Lines of data
----------------
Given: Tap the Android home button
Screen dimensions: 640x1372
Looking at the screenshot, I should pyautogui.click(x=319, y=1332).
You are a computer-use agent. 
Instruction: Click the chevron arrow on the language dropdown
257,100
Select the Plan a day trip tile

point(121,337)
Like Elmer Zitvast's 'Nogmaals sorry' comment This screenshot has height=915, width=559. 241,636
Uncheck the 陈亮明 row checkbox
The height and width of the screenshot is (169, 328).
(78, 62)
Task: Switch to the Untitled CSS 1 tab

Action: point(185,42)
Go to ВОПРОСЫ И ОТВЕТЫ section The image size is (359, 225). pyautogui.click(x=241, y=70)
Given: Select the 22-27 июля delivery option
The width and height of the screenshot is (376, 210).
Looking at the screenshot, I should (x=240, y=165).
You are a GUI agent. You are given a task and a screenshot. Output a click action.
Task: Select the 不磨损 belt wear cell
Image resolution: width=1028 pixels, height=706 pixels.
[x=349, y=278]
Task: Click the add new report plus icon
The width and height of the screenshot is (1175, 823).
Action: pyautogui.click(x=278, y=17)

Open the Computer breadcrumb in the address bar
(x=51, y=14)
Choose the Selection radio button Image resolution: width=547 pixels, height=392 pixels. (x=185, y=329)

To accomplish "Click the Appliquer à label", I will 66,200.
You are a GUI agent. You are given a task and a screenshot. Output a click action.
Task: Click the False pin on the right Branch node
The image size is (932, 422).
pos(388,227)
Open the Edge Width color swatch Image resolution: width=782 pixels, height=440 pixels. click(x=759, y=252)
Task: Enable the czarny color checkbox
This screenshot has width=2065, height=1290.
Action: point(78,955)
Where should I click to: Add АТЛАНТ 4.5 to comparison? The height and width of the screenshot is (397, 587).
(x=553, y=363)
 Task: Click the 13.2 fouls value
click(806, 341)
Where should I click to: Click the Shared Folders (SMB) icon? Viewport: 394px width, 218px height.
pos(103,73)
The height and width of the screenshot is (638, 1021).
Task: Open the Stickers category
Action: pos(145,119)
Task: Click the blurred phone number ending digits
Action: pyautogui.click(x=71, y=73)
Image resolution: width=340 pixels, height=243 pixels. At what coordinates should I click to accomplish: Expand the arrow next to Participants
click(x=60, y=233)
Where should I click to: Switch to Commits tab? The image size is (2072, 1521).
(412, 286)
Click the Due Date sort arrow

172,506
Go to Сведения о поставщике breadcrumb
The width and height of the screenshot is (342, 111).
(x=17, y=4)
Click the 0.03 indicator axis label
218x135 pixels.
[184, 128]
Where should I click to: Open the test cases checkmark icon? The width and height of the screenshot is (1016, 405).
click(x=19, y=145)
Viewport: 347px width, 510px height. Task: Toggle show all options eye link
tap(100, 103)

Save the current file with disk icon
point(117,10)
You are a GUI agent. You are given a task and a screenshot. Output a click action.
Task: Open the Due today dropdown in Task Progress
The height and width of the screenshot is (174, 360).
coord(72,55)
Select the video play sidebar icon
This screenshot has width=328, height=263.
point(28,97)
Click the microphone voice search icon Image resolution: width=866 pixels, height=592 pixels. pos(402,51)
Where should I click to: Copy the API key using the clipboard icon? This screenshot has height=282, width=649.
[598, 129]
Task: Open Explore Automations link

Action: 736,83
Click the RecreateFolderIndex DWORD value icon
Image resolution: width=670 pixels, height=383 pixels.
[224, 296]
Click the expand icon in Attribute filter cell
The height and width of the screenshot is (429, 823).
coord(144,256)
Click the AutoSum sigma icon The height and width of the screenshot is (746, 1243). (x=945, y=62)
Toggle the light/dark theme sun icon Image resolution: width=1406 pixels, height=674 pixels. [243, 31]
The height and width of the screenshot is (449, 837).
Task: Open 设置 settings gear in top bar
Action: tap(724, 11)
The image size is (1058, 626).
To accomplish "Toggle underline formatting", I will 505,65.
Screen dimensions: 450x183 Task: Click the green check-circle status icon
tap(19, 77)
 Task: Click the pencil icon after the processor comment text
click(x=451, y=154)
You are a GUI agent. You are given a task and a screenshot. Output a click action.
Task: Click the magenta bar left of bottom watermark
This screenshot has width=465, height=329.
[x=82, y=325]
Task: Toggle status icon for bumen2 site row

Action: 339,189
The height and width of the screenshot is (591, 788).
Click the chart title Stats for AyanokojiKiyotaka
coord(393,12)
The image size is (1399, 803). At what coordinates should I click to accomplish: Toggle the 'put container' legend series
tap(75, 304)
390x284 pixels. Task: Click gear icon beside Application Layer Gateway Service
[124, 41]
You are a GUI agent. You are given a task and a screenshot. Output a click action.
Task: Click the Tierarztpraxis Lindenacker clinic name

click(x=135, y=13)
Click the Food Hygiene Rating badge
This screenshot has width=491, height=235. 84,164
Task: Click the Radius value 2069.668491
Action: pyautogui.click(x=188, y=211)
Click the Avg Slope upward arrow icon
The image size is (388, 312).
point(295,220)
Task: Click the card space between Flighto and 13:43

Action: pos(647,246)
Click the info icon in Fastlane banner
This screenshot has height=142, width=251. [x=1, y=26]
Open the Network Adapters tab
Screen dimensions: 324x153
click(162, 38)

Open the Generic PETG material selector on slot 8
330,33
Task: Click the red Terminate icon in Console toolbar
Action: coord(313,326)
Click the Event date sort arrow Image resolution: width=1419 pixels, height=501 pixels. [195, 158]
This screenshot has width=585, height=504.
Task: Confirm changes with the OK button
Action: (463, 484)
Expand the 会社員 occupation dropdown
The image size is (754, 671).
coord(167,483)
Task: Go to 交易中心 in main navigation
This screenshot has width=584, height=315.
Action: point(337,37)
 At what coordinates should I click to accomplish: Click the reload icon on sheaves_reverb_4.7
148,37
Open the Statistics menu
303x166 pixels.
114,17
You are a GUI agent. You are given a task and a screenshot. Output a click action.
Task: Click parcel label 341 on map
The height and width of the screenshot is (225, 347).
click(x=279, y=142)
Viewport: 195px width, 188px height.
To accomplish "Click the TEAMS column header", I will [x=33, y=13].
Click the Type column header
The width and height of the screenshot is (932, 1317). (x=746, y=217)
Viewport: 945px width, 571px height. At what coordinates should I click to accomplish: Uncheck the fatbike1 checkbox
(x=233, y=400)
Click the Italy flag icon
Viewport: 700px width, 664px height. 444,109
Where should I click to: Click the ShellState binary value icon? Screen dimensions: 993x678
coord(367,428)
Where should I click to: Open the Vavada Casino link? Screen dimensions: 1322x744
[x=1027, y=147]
----------------
# [GOAL OF THE EXERCISE]
Rescale the data from the line with "Go to Сведения о поставщике breadcrumb" through the line with "point(28,97)" by reproducing those lines in full with the requests unchanged. Multiply every coordinate in the answers by 2.55 and round each result to a whole number, with halves rounded up.

# [EXERCISE RESULT]
Go to Сведения о поставщике breadcrumb
The width and height of the screenshot is (342, 111).
(x=43, y=10)
Click the 0.03 indicator axis label
218x135 pixels.
[469, 326]
Where should I click to: Open the test cases checkmark icon? The width and height of the screenshot is (1016, 405).
click(x=48, y=370)
Viewport: 347px width, 510px height. Task: Toggle show all options eye link
tap(255, 263)

Save the current file with disk icon
point(298,26)
You are a GUI agent. You are given a task and a screenshot. Output a click action.
Task: Open the Due today dropdown in Task Progress
The height and width of the screenshot is (174, 360).
coord(184,140)
Select the video play sidebar icon
This screenshot has width=328, height=263.
point(71,247)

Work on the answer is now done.